#### JOB
Revise the items below so that each "Instruction" becomes "Directive", leaving every other part of the items unchanged.
%%
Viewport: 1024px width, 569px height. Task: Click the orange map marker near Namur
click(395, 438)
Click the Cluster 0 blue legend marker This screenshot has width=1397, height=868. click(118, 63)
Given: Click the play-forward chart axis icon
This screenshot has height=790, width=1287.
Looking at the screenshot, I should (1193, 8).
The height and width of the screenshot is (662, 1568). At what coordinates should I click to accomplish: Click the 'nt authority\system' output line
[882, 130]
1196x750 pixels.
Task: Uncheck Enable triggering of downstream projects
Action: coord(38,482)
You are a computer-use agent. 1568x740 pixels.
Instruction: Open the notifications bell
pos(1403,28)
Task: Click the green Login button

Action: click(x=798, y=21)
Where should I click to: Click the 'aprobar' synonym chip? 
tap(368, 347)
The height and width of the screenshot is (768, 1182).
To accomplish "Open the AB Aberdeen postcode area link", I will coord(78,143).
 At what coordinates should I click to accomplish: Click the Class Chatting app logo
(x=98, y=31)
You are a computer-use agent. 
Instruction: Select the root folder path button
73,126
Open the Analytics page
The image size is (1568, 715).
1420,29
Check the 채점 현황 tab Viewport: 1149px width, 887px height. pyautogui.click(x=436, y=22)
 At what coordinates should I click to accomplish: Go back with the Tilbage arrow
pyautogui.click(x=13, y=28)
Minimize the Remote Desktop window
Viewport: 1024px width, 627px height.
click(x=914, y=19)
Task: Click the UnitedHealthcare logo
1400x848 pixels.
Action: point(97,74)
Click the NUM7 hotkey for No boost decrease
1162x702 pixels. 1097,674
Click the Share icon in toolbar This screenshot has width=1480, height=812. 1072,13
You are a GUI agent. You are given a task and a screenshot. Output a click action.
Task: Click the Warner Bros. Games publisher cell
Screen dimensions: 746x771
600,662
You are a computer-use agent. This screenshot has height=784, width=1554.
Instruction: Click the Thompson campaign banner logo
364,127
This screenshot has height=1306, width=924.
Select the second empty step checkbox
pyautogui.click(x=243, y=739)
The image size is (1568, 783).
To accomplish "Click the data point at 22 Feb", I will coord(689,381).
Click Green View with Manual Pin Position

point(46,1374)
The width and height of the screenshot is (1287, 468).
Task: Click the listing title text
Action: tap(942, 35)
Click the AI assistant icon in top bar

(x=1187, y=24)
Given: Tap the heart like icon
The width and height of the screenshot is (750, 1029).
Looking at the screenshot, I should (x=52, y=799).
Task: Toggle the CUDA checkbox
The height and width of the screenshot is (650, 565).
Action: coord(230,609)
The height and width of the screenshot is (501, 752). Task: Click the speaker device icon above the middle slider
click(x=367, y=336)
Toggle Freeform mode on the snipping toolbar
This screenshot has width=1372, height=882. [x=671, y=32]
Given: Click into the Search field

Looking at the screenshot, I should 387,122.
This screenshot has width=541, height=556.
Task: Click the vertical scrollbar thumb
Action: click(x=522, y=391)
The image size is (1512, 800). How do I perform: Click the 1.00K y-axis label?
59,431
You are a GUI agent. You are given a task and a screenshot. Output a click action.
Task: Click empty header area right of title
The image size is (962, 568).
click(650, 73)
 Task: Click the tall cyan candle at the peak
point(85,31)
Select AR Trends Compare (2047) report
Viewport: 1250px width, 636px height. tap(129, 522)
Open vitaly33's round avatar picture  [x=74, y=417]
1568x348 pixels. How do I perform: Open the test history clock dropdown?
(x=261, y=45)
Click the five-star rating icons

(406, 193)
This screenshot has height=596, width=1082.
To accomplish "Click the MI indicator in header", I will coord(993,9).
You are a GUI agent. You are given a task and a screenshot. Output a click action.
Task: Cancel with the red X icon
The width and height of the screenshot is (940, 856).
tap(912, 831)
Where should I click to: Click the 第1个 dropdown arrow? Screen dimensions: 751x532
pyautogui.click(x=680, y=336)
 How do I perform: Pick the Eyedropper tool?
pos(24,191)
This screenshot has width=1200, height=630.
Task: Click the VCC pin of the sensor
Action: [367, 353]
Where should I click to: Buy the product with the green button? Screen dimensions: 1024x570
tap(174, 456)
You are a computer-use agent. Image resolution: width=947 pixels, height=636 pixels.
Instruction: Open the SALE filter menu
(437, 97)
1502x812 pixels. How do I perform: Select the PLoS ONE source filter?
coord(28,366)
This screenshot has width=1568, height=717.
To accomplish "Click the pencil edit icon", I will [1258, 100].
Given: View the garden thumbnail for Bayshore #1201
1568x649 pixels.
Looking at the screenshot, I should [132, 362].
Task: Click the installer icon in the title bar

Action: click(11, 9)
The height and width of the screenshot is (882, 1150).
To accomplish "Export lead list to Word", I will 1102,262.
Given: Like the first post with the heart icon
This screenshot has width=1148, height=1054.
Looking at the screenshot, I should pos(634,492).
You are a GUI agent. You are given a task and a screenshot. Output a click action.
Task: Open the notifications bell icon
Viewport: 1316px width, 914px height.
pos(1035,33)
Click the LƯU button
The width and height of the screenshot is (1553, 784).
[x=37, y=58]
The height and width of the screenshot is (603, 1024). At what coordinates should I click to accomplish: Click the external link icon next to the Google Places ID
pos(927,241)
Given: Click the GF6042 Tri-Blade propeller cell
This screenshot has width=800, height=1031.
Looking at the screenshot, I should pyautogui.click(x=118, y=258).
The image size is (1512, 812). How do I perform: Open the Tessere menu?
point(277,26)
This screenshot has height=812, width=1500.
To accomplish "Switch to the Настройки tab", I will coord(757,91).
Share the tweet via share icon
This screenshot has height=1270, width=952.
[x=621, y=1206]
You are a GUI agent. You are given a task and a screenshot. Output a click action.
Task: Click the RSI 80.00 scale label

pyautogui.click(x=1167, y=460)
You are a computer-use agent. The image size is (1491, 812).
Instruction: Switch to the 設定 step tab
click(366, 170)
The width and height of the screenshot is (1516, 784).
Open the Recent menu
%%
#### THE OUTPUT
Viewport: 1024px width, 569px height. Task: Click the orange map marker near Namur
click(395, 438)
Click the Cluster 0 blue legend marker This screenshot has width=1397, height=868. click(118, 63)
Given: Click the play-forward chart axis icon
This screenshot has height=790, width=1287.
Looking at the screenshot, I should (1193, 8).
The height and width of the screenshot is (662, 1568). At what coordinates should I click to accomplish: Click the 'nt authority\system' output line
[882, 130]
1196x750 pixels.
Task: Uncheck Enable triggering of downstream projects
Action: coord(38,482)
You are a computer-use agent. 1568x740 pixels.
Directive: Open the notifications bell
pos(1403,28)
Task: Click the green Login button

Action: click(x=798, y=21)
Where should I click to: Click the 'aprobar' synonym chip? 
tap(368, 347)
The height and width of the screenshot is (768, 1182).
To accomplish "Open the AB Aberdeen postcode area link", I will coord(78,143).
 At what coordinates should I click to accomplish: Click the Class Chatting app logo
(x=98, y=31)
You are a computer-use agent. 
Directive: Select the root folder path button
73,126
Open the Analytics page
The image size is (1568, 715).
1420,29
Check the 채점 현황 tab Viewport: 1149px width, 887px height. pyautogui.click(x=436, y=22)
 At what coordinates should I click to accomplish: Go back with the Tilbage arrow
pyautogui.click(x=13, y=28)
Minimize the Remote Desktop window
Viewport: 1024px width, 627px height.
click(x=914, y=19)
Task: Click the UnitedHealthcare logo
1400x848 pixels.
Action: point(97,74)
Click the NUM7 hotkey for No boost decrease
1162x702 pixels. 1097,674
Click the Share icon in toolbar This screenshot has width=1480, height=812. 1072,13
You are a GUI agent. You are given a task and a screenshot. Output a click action.
Task: Click the Warner Bros. Games publisher cell
Screen dimensions: 746x771
600,662
You are a computer-use agent. This screenshot has height=784, width=1554.
Directive: Click the Thompson campaign banner logo
364,127
This screenshot has height=1306, width=924.
Select the second empty step checkbox
pyautogui.click(x=243, y=739)
The image size is (1568, 783).
To accomplish "Click the data point at 22 Feb", I will coord(689,381).
Click Green View with Manual Pin Position

point(46,1374)
The width and height of the screenshot is (1287, 468).
Task: Click the listing title text
Action: tap(942, 35)
Click the AI assistant icon in top bar

(x=1187, y=24)
Given: Tap the heart like icon
The width and height of the screenshot is (750, 1029).
Looking at the screenshot, I should (x=52, y=799).
Task: Toggle the CUDA checkbox
The height and width of the screenshot is (650, 565).
Action: coord(230,609)
The height and width of the screenshot is (501, 752). Task: Click the speaker device icon above the middle slider
click(x=367, y=336)
Toggle Freeform mode on the snipping toolbar
This screenshot has width=1372, height=882. [x=671, y=32]
Given: Click into the Search field

Looking at the screenshot, I should 387,122.
This screenshot has width=541, height=556.
Task: Click the vertical scrollbar thumb
Action: click(x=522, y=391)
The image size is (1512, 800). How do I perform: Click the 1.00K y-axis label?
59,431
You are a GUI agent. You are given a task and a screenshot. Output a click action.
Task: Click empty header area right of title
The image size is (962, 568).
click(650, 73)
 Task: Click the tall cyan candle at the peak
point(85,31)
Select AR Trends Compare (2047) report
Viewport: 1250px width, 636px height. tap(129, 522)
Open vitaly33's round avatar picture  [x=74, y=417]
1568x348 pixels. How do I perform: Open the test history clock dropdown?
(x=261, y=45)
Click the five-star rating icons

(406, 193)
This screenshot has height=596, width=1082.
To accomplish "Click the MI indicator in header", I will coord(993,9).
You are a GUI agent. You are given a task and a screenshot. Output a click action.
Task: Cancel with the red X icon
The width and height of the screenshot is (940, 856).
tap(912, 831)
Where should I click to: Click the 第1个 dropdown arrow? Screen dimensions: 751x532
pyautogui.click(x=680, y=336)
 How do I perform: Pick the Eyedropper tool?
pos(24,191)
This screenshot has width=1200, height=630.
Task: Click the VCC pin of the sensor
Action: [367, 353]
Where should I click to: Buy the product with the green button? Screen dimensions: 1024x570
tap(174, 456)
You are a computer-use agent. Image resolution: width=947 pixels, height=636 pixels.
Directive: Open the SALE filter menu
(437, 97)
1502x812 pixels. How do I perform: Select the PLoS ONE source filter?
coord(28,366)
This screenshot has width=1568, height=717.
To accomplish "Click the pencil edit icon", I will [1258, 100].
Given: View the garden thumbnail for Bayshore #1201
1568x649 pixels.
Looking at the screenshot, I should [132, 362].
Task: Click the installer icon in the title bar

Action: click(11, 9)
The height and width of the screenshot is (882, 1150).
To accomplish "Export lead list to Word", I will 1102,262.
Given: Like the first post with the heart icon
This screenshot has width=1148, height=1054.
Looking at the screenshot, I should pos(634,492).
You are a GUI agent. You are given a task and a screenshot. Output a click action.
Task: Open the notifications bell icon
Viewport: 1316px width, 914px height.
pos(1035,33)
Click the LƯU button
The width and height of the screenshot is (1553, 784).
[x=37, y=58]
The height and width of the screenshot is (603, 1024). At what coordinates should I click to accomplish: Click the external link icon next to the Google Places ID
pos(927,241)
Given: Click the GF6042 Tri-Blade propeller cell
This screenshot has width=800, height=1031.
Looking at the screenshot, I should pyautogui.click(x=118, y=258).
The image size is (1512, 812). How do I perform: Open the Tessere menu?
point(277,26)
This screenshot has height=812, width=1500.
To accomplish "Switch to the Настройки tab", I will coord(757,91).
Share the tweet via share icon
This screenshot has height=1270, width=952.
[x=621, y=1206]
You are a GUI agent. You are given a task and a screenshot. Output a click action.
Task: Click the RSI 80.00 scale label

pyautogui.click(x=1167, y=460)
You are a computer-use agent. The image size is (1491, 812).
Directive: Switch to the 設定 step tab
click(366, 170)
The width and height of the screenshot is (1516, 784).
Open the Recent menu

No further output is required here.